Soeur Sourire: y a des jours avec, y des jours sans…

La responsabilité est le devoir de répondre de sa contribution sociale au cas où ça se passe mal: la responsabilité est alors engagée, c’est à dire mise en gage. Elle est à la mesure de la participation et la reconnaissance doit être proportionnelle à la participation et à la responsabilité. 

Le métier, c’est la dignité de l’homme, la reconnaissance de sa contribution à la marche de la communauté.

La rémunération est la #dénotation des offices: la fonction justifie son statut par la rémunération.

La pertinence du statut (dans l’Instituant) définit les services (dans l’Institué): la quête d’attribution ou la revendication qui s’oppose à la reconnaissance ou la rémunération. Si le munus est le service « rendu » ou le don, la rémunération est le contre-don, qui prend un caractère financier dans une société marchande.

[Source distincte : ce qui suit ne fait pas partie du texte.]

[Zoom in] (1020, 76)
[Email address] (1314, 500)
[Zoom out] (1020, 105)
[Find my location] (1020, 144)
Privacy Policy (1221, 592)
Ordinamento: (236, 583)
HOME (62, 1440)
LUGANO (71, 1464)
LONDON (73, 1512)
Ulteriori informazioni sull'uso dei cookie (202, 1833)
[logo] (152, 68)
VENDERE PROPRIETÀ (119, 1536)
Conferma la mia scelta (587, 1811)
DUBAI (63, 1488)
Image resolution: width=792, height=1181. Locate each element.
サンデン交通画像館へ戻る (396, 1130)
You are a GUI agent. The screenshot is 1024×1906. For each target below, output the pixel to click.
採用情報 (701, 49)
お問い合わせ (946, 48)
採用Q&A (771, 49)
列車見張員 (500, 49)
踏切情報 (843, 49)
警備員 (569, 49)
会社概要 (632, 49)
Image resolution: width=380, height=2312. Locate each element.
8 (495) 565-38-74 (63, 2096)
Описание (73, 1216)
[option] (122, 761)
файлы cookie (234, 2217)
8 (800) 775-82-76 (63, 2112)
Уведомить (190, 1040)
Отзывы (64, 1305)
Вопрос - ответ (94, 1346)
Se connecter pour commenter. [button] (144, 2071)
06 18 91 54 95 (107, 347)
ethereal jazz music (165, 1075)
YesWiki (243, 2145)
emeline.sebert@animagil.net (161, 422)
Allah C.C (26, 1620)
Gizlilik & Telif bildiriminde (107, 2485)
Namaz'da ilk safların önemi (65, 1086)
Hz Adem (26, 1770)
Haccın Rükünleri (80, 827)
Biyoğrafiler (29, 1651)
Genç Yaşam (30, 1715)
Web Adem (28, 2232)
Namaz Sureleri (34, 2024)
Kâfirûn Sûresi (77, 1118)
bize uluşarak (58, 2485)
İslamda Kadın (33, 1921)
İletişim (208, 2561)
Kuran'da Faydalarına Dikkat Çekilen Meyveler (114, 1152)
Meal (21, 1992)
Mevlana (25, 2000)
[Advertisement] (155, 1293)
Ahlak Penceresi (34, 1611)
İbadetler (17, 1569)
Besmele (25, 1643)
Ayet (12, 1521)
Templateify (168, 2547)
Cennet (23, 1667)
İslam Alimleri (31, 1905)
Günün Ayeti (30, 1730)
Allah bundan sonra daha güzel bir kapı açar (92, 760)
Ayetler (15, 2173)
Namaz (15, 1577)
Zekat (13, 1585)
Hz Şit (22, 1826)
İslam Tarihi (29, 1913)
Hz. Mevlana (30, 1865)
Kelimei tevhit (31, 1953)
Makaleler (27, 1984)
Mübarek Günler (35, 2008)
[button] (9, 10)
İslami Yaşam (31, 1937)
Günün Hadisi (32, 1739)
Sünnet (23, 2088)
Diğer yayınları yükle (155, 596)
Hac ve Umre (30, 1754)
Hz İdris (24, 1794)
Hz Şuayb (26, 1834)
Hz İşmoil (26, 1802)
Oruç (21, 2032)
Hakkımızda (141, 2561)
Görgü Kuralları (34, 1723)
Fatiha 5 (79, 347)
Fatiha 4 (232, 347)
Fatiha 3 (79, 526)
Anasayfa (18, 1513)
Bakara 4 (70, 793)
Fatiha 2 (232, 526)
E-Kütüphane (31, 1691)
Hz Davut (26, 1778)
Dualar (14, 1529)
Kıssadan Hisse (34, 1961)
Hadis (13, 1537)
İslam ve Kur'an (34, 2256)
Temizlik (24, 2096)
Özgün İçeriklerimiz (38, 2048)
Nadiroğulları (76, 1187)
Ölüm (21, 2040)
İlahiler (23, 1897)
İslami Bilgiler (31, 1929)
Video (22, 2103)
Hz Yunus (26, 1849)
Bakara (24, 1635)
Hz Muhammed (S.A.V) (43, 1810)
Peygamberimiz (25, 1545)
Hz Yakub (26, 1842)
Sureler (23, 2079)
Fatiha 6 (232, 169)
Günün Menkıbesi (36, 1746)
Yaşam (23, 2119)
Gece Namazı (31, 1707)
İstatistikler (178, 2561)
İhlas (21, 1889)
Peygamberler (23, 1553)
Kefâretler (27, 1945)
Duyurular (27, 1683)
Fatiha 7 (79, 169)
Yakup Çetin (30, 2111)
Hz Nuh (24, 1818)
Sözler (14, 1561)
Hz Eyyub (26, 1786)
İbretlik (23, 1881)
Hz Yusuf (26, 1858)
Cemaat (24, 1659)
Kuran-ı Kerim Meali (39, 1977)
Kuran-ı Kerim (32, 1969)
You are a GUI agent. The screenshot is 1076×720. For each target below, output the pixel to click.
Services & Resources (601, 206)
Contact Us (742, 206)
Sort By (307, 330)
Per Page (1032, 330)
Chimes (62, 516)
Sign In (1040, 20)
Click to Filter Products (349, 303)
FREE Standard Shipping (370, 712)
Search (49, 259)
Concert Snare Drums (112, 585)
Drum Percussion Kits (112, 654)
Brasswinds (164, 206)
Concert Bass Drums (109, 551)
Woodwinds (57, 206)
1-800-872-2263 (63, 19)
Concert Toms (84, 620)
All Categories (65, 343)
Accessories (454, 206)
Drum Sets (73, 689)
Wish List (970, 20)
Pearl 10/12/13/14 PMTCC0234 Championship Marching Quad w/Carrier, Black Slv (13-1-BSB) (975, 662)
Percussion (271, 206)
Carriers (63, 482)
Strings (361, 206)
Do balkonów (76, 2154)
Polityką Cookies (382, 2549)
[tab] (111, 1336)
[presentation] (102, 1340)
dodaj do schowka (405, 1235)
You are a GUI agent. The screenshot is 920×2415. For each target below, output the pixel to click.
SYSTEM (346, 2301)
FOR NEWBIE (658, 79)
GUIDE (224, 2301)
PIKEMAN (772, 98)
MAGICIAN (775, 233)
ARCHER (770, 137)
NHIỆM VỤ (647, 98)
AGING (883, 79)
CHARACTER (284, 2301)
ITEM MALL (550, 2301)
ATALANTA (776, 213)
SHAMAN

La revendication est l’exigence de son dû en fonction de sa contribution, le comblement de la dette éternellement à faire: mythe de Sisyphe et non le mythe de Tantale. Tantale ne peut accéder à la satisfaction de son désir qui s’exacerbe. Sisyphe, quant à lui, pousse son rocher parce qu’il doit le faire, c’est ce que Camus veut dire quand il dit qu’il faut imaginer Sisyphe heureux: pour trouver son compte dans une société, il faut y délimiter sa portion congrue de responsabilité, une charge pour laquelle on est à la hauteur et un rôle que personne ne nous dispute. Sisyphe est assez fort pour pousser son caillou et personne ne vient lui piquer le boulot. Il a toutes les raisons de se sentir à sa place même s’il en chie et que ça ne sert pas à grand chose. Voir le job à la con selon David Graeber.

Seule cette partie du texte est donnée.